Task statement.
All of the data should be restated word for word.
━━━━━━
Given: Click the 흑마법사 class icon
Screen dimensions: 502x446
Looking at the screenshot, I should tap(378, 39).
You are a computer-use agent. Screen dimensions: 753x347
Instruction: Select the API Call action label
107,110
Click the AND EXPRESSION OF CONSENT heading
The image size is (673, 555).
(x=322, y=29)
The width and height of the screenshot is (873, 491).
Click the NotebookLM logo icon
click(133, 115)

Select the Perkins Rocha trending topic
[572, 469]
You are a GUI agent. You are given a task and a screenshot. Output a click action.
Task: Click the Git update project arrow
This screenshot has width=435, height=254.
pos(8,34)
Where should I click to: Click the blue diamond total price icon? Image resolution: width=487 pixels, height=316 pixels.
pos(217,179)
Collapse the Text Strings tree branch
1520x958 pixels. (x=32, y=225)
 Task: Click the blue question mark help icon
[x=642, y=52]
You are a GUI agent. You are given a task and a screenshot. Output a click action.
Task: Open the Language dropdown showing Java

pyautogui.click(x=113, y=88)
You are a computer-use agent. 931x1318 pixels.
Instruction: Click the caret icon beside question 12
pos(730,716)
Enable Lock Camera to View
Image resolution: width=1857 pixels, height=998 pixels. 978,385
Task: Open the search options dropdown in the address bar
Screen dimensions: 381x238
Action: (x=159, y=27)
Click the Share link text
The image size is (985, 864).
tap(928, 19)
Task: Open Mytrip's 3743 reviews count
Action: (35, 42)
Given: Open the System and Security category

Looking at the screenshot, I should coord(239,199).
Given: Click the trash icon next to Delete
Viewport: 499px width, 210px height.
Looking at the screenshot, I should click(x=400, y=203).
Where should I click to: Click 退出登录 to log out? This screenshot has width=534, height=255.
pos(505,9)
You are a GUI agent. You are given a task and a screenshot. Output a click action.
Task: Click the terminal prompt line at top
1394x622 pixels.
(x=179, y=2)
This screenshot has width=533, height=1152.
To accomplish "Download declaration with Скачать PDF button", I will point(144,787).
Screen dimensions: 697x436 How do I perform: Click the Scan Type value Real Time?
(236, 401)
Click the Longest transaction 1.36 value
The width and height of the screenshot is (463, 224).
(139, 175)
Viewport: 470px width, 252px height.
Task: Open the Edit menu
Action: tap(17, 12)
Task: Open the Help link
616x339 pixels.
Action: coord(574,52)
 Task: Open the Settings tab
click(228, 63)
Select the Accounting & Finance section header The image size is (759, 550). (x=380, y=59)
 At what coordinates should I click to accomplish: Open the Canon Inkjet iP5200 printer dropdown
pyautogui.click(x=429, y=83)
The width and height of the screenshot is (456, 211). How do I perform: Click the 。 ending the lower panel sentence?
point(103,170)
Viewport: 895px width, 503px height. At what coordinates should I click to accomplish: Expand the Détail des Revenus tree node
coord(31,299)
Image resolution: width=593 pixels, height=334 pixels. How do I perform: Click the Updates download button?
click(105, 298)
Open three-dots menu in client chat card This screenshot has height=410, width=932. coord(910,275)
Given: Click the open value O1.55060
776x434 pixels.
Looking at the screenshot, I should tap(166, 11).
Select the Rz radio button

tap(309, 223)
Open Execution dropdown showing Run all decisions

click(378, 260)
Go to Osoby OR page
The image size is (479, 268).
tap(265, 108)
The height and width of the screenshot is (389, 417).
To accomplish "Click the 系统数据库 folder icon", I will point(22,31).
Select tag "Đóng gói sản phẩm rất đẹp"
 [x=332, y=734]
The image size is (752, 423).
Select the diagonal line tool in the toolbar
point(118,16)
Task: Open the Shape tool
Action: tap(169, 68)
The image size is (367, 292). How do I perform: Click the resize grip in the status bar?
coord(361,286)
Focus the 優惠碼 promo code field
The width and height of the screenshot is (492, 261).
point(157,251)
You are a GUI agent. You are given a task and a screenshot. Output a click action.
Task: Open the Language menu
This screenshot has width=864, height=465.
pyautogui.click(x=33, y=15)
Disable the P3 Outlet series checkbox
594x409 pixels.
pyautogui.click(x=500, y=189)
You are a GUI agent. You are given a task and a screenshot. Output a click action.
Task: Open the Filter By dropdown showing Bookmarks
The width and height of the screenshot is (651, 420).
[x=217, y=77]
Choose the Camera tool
━━━━━━
Response for this exercise.
Given: Click the 흑마법사 class icon
Screen dimensions: 502x446
Looking at the screenshot, I should tap(378, 39).
You are a computer-use agent. Screen dimensions: 753x347
Instruction: Select the API Call action label
107,110
Click the AND EXPRESSION OF CONSENT heading
The image size is (673, 555).
(x=322, y=29)
The width and height of the screenshot is (873, 491).
Click the NotebookLM logo icon
click(133, 115)

Select the Perkins Rocha trending topic
[572, 469]
You are a GUI agent. You are given a task and a screenshot. Output a click action.
Task: Click the Git update project arrow
This screenshot has width=435, height=254.
pos(8,34)
Where should I click to: Click the blue diamond total price icon? Image resolution: width=487 pixels, height=316 pixels.
pos(217,179)
Collapse the Text Strings tree branch
1520x958 pixels. (x=32, y=225)
 Task: Click the blue question mark help icon
[x=642, y=52]
You are a GUI agent. You are given a task and a screenshot. Output a click action.
Task: Open the Language dropdown showing Java

pyautogui.click(x=113, y=88)
You are a computer-use agent. 931x1318 pixels.
Instruction: Click the caret icon beside question 12
pos(730,716)
Enable Lock Camera to View
Image resolution: width=1857 pixels, height=998 pixels. 978,385
Task: Open the search options dropdown in the address bar
Screen dimensions: 381x238
Action: (x=159, y=27)
Click the Share link text
The image size is (985, 864).
tap(928, 19)
Task: Open Mytrip's 3743 reviews count
Action: (35, 42)
Given: Open the System and Security category

Looking at the screenshot, I should coord(239,199).
Given: Click the trash icon next to Delete
Viewport: 499px width, 210px height.
Looking at the screenshot, I should click(x=400, y=203).
Where should I click to: Click 退出登录 to log out? This screenshot has width=534, height=255.
pos(505,9)
You are a GUI agent. You are given a task and a screenshot. Output a click action.
Task: Click the terminal prompt line at top
1394x622 pixels.
(x=179, y=2)
This screenshot has width=533, height=1152.
To accomplish "Download declaration with Скачать PDF button", I will point(144,787).
Screen dimensions: 697x436 How do I perform: Click the Scan Type value Real Time?
(236, 401)
Click the Longest transaction 1.36 value
The width and height of the screenshot is (463, 224).
(139, 175)
Viewport: 470px width, 252px height.
Task: Open the Edit menu
Action: tap(17, 12)
Task: Open the Help link
616x339 pixels.
Action: coord(574,52)
 Task: Open the Settings tab
click(228, 63)
Select the Accounting & Finance section header The image size is (759, 550). (x=380, y=59)
 At what coordinates should I click to accomplish: Open the Canon Inkjet iP5200 printer dropdown
pyautogui.click(x=429, y=83)
The width and height of the screenshot is (456, 211). How do I perform: Click the 。 ending the lower panel sentence?
point(103,170)
Viewport: 895px width, 503px height. At what coordinates should I click to accomplish: Expand the Détail des Revenus tree node
coord(31,299)
Image resolution: width=593 pixels, height=334 pixels. How do I perform: Click the Updates download button?
click(105, 298)
Open three-dots menu in client chat card This screenshot has height=410, width=932. coord(910,275)
Given: Click the open value O1.55060
776x434 pixels.
Looking at the screenshot, I should tap(166, 11).
Select the Rz radio button

tap(309, 223)
Open Execution dropdown showing Run all decisions

click(378, 260)
Go to Osoby OR page
The image size is (479, 268).
tap(265, 108)
The height and width of the screenshot is (389, 417).
To accomplish "Click the 系统数据库 folder icon", I will point(22,31).
Select tag "Đóng gói sản phẩm rất đẹp"
 [x=332, y=734]
The image size is (752, 423).
Select the diagonal line tool in the toolbar
point(118,16)
Task: Open the Shape tool
Action: tap(169, 68)
The image size is (367, 292). How do I perform: Click the resize grip in the status bar?
coord(361,286)
Focus the 優惠碼 promo code field
The width and height of the screenshot is (492, 261).
point(157,251)
You are a GUI agent. You are given a task and a screenshot. Output a click action.
Task: Open the Language menu
This screenshot has width=864, height=465.
pyautogui.click(x=33, y=15)
Disable the P3 Outlet series checkbox
594x409 pixels.
pyautogui.click(x=500, y=189)
You are a GUI agent. You are given a task and a screenshot. Output a click action.
Task: Open the Filter By dropdown showing Bookmarks
The width and height of the screenshot is (651, 420).
[x=217, y=77]
Choose the Camera tool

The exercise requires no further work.